* _Input for this task_:
------

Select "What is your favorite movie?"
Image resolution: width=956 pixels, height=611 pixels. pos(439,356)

------

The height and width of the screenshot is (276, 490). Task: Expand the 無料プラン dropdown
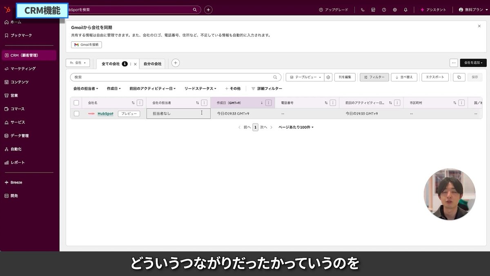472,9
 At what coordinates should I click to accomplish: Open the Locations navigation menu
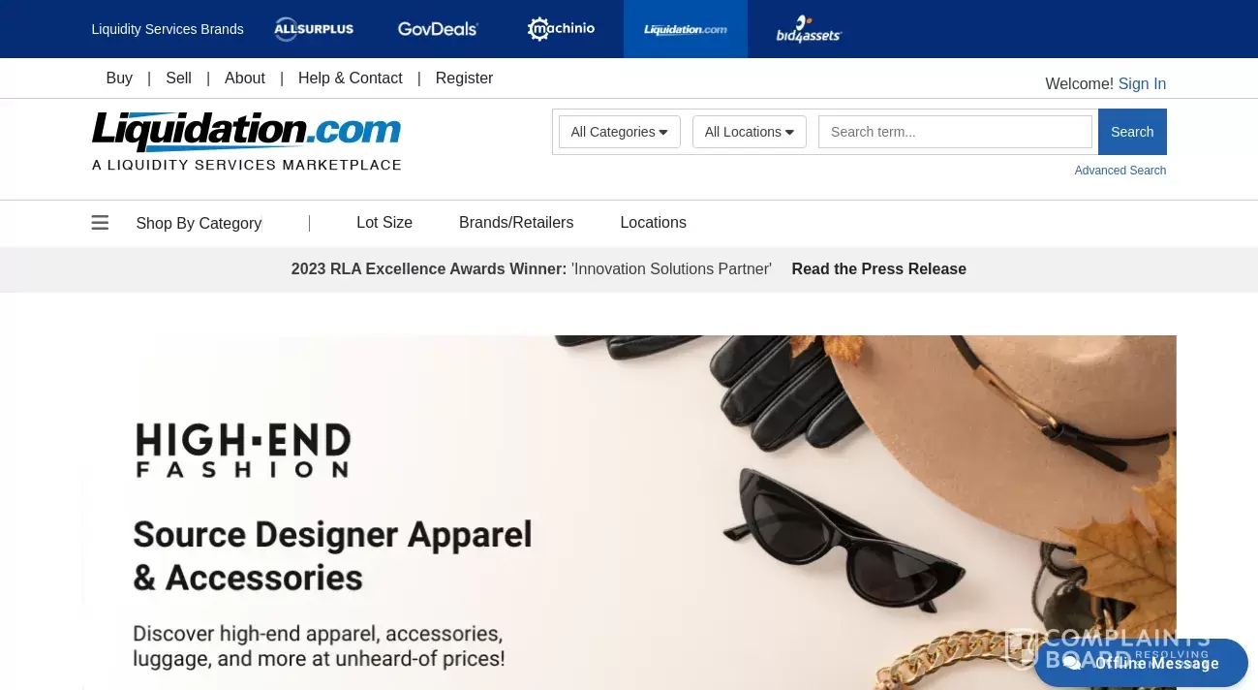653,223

------

* _Exercise details_: Write out each line of the material above that contains the word "width", treating uppercase and lowercase letters as distinct.

* _Worked answer_:
Image resolution: width=956 pixels, height=611 pixels. pos(439,356)
The height and width of the screenshot is (276, 490). Task: Expand the 無料プラン dropdown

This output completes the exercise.